To the editor:
Your Sept. 3 Guest Shot article from Transportation Minister Todd Stone outlined projects for the Cariboo Connector for the coming three years.
Unfortunately, there was no mention of any improvement for the highway as it passes through 70 Mile House. There are serious safety concerns with increased traffic flowing at high speeds through this residential area.
Over the years, I have seen many accidents in this section of highway and countless “near misses.”
For example, three different vehicles have been clipped as they tried to turn into our driveway and one more serious accident happened when a driver couldn’t stop in time, went through the ditch, and hit our friend’s vehicle after it had made a right-hand turn off the highway and was in our driveway.
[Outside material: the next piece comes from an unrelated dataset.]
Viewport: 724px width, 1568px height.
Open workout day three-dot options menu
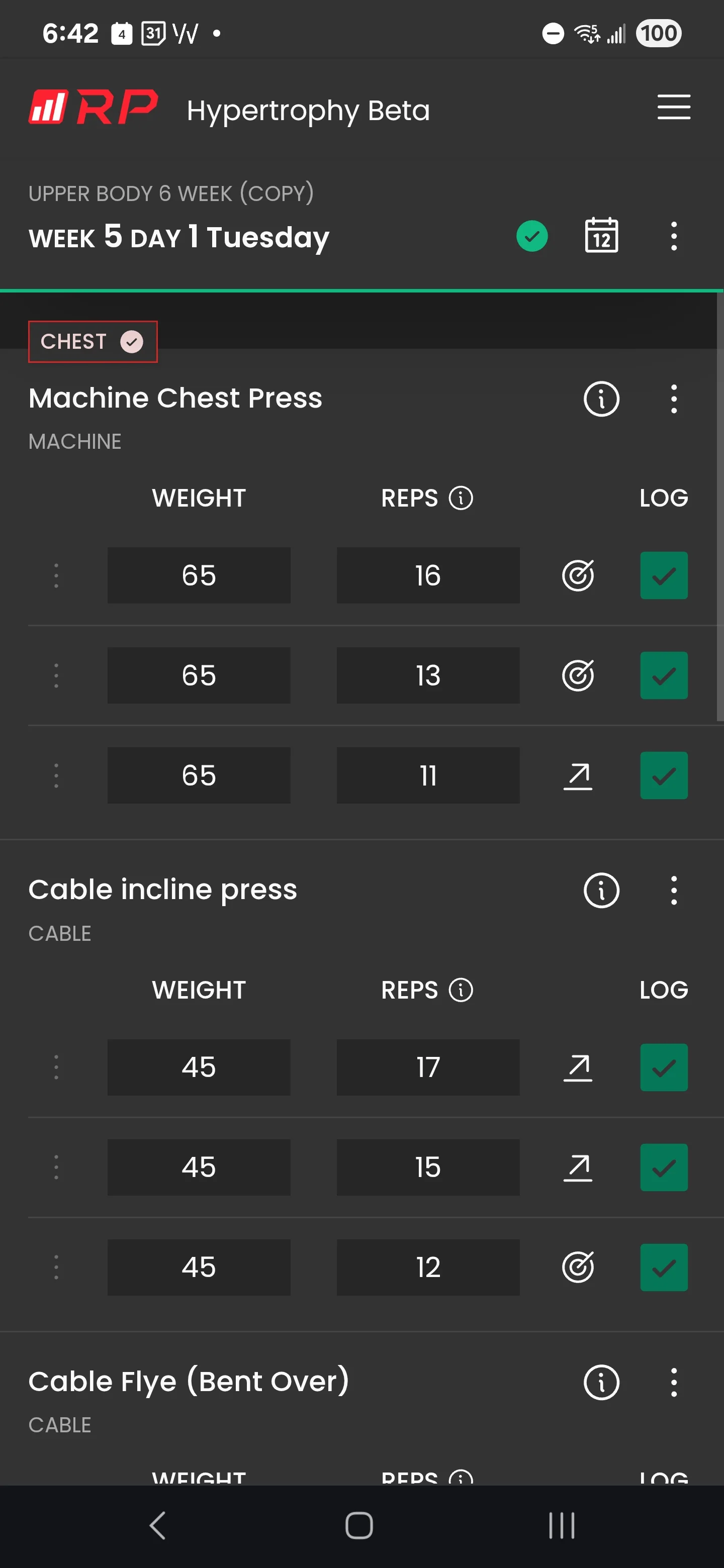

There are at least 15 other driveways or roads accessing the highway in the 2.5-kilometre corridor through the community.
The corners in this stretch of highway limit visibility and drivers travelling at 100 km/h don’t have a lot of time to react when they round a corner to see a truck and horse trailer just pulling onto the highway. The shoulders are not wide and there is little room for error.
Apparently, most of the many accidents in this corridor have not been attributed to “speed.” However, a reduced speed may reduce the frequency of accidents caused by “without due care and attention” or “following too close.” It would at least give drivers more time to react when they see an obstruction and would add only 35 seconds to their total travel time.
The transportation ministry has put up signs to indicate the need to watch for local traffic and suggests reducing speed to a maximum of 70 km/h through the community. I appreciate that some have taken this suggestion to heart, but it needs to be regulated for others.
The four-laning makes it safer to pass slow vehicles on the open road, but I would like to see the ministry carefully address safe travel through communities with 70 Mile House being a case in point.